Consta la primera parte de treinta y nueve pará­grafos, generalmente de breve extensión, como todos los del poema. En los primeros, sin título, proclama la sugestión del lienzo: «Vara mágica / nos fue el pincel de Don Diego Rodríguez / de Silva Velázquez. Por ella en carne / te vemos hoy». A medida que pasa de las ideas generales hacia los símbolos bíblicos va ganando el poema en concreción y sistema. Como Fray Luis de León desentrañara en sus inmortales diá­logos los nombres que a Cristo le aplicara la Sagrada Escritura, Unamuno, con rapi­dez lírica, añade nuevos nombres simbóli­cos, y les glosa con aliento de poeta y ri­queza increíble de lugares bíblicos que cita al margen. Tan sólo una cita de Santa Ca­talina de Siena, que sirve de epígrafe al parágrafo cuarto de esta parte, puede encontrarse en todo el poema que no proce­da de la Biblia. Así se aplican al Señor los dictados de Rosa, Arroyo-fuente, Nube-música, Lino, Águila, León, Toro, Puerta, Lirio, Espada, Ánfora, Paloma, Árbol, Bar­co, Enjullo, Ciervo y otros más. En todos se mantiene la misma tensión al par poética y religiosa. No se trata de juegos de inge­nio, sino de explanación del significado uni­versal de Cristo a través de símbolos y nom­bres de sus criaturas.

La segunda parte, más breve, consta de catorce parágrafos, es la que tiene un carácter más descriptivo sin abandonar por ello el soplo lírico que llena los versos todos del poema. Cada pa­rágrafo alude y a veces describe un momen­to de la muerte de Cristo. Son especial­mente mencionables, si cabe elección entre fragmentos parejos de emoción, el párrafo segundo, se consumó («se consumó, gri­taste con rugido / cual de mil cataratas… Siguióse místico silencio sin linderos…»), o el séptimo, en que describe la escena de la Crucifixión: Lázaro, «pálido repatriado de la tumba», lloraba al recordar que también llorara Cristo por su muerte; la Madre, Nuestra Señora, trasegaba a su corazón los dolores de la Pasión; Juan le contemplaba con ojos aguileños; Tomás se resistía a dar fe a sus ojos; Pedro lloraba desencantado; Nicodemo, «vergonzante discípulo de no­che», miraba absorto desde lejos; Santiago, cerrado el puño, miraba a la ciudad; Es­teban, «tierno mozo», recogía como reliquias las piedras manchadas en sangre; y lejos, en Tarso, Saulo estudiaba la ciencia helé­nica para ser, sin sospecharlo, el Mercurio de la nueva verdad entre las gentes. Creo que nunca el genio poético de Unamuno volara más alto que en este pasaje, a la vez humano y de altísima significación re­ligiosa.
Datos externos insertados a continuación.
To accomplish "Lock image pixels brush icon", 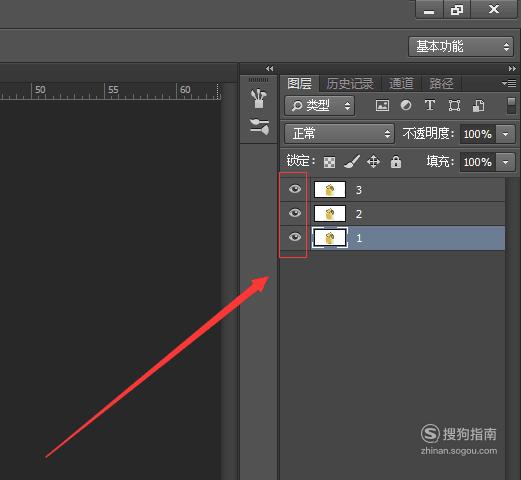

La tercera parte, veintisiete pará­grafos, es un nuevo desfile de símbolos, pero éstos no de las criaturas de Dios, sino de los miembros y accidentes físicos del mis­mo Cristo. Siguiendo la pauta gráfica del lienzo de Velázquez, va desentrañando el sentido religioso de Corona, Cabeza, Mele­na, Frente, Rostro, Ojos, Orejas, Nariz, Me­jillas, Pecho, Brazos, Hombros, Manos, ín­dice de la diestra, Llaga del costado, Vien­tre, Verija, Rodillas, Pies. La cuarta parte, la más breve, contiene ocho párrafos y una oración final, aunque oración es toda ella. Así termina el ejemplar poema. Todo él está escrito en versos endecasílabos libres de rima, y al final de cada párrafo es rema­tado por un endecasílabo agudo. La forma tiene toda la fuerza, y a veces aspereza, pe­culiares de Unamuno.